The pipeline below is quite similar to the one that we used for
# Import the required modules and classes from sparknlp.annotator import ( ViveknSentimentApproach ) document_assembler = ( DocumentAssembler() .setInputCol("text") .setOutputCol("document") ) tokenizer = Tokenizer().setInputCols(["document"]).setOutputCol("token") normalizer= Normalizer().setInputCols("token").setOutputCol("normal") vivekn= ( ViveknSentimentApproach() .setInputCols(["document", "normal"]) .setOutputCol("result_sentiment") .setSentimentCol("train_sentiment") ) finisher= ( Finisher() .setInputCols(["result_sentiment"]).setOutputCol("final_sentiment") ) pipeline = Pipeline( stages=[ document_assembler, tokenizer, normalizer, vivekn, finisher ] )
We will use the labelled sentences below for model training:
training = spark.createDataFrame([ ("I really liked this movie!", "positive"), ("The cast was horrible", "negative"), ("Never going to watch this again or recommend it to anyone", "negative"), ("It's a waste of time", "negative"), ("I loved the protagonist", "positive"), ("The music was really really good", "positive") ]).toDF("text", "train_sentiment")
Now, we fit the training dataset and then using this model, get sentiment predictions for the simple sentences below:
pipelineModel = pipeline.fit(training) data = spark.createDataFrame([ ["I recommend this movie"], ["Dont waste your time!!!"] ]).toDF("text") result = pipelineModel.transform(data) result.select("text", "final_sentiment").show(truncate=False)
For additional information, please check the following references.
- Documentation : ViveknSentiment
- Python Docs : ViveknSentimentModel, ViveknSentimentApproach
- Scala Docs : ViveknSentimentModel, ViveknSentimentApproach
- For extended examples of usage, see the Spark NLP Workshop repository.
- Academic Reference Paper: Fast and accurate sentiment classification using an enhanced Naive Bayes model.
- For LightPipelines, check this post.
Sentiment analysis using the ViveknSentiment annotator of Spark NLP provides a powerful and efficient approach for analyzing and extracting sentiment from textual data.

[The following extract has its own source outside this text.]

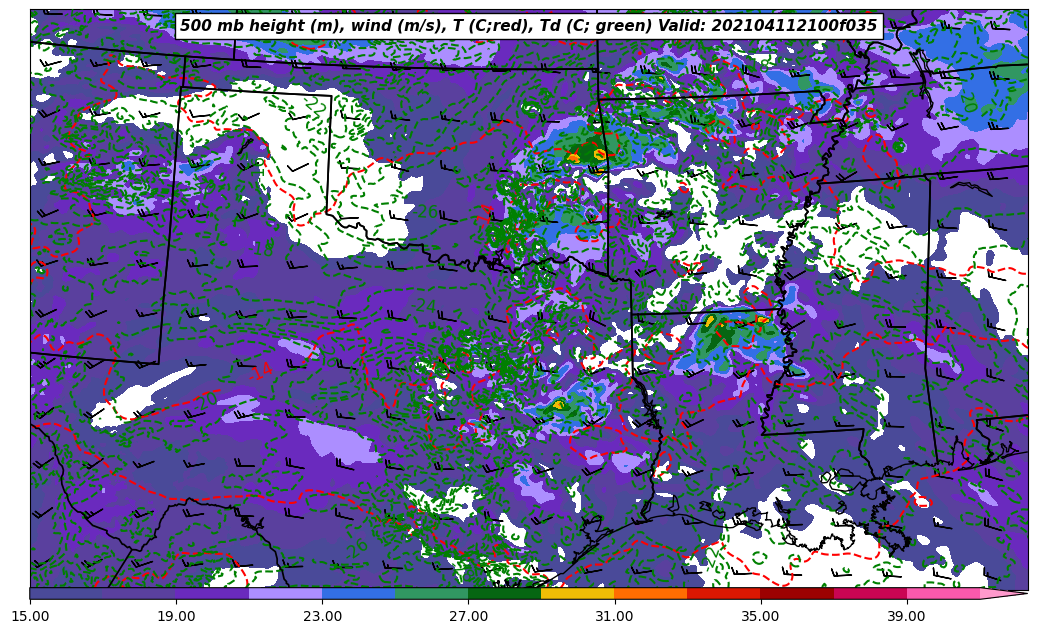Click the medium green colorbar segment
Image resolution: width=1037 pixels, height=633 pixels.
tap(431, 593)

The ViveknSentiment annotator is based on the use of lexicons or dictionaries to assign sentiment scores to words and phrases, which are then aggregated to determine the overall sentiment of the text.

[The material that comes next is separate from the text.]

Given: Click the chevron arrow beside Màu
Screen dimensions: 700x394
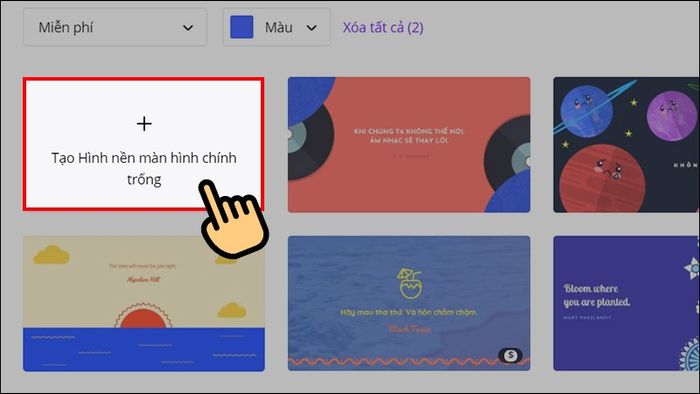Looking at the screenshot, I should 311,28.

Despite its simplicity, the ViveknSentiment annotator of Spark NLP has been shown to perform well in various applications, including social media monitoring, product reviews, and movie reviews. However, like any computational approach, it is not without limitations, such as the need for high-quality lexicons and the difficulty in handling sarcasm and irony.
Also, it can be limited in its ability to generalize to new or unseen text and more training data will provide better results.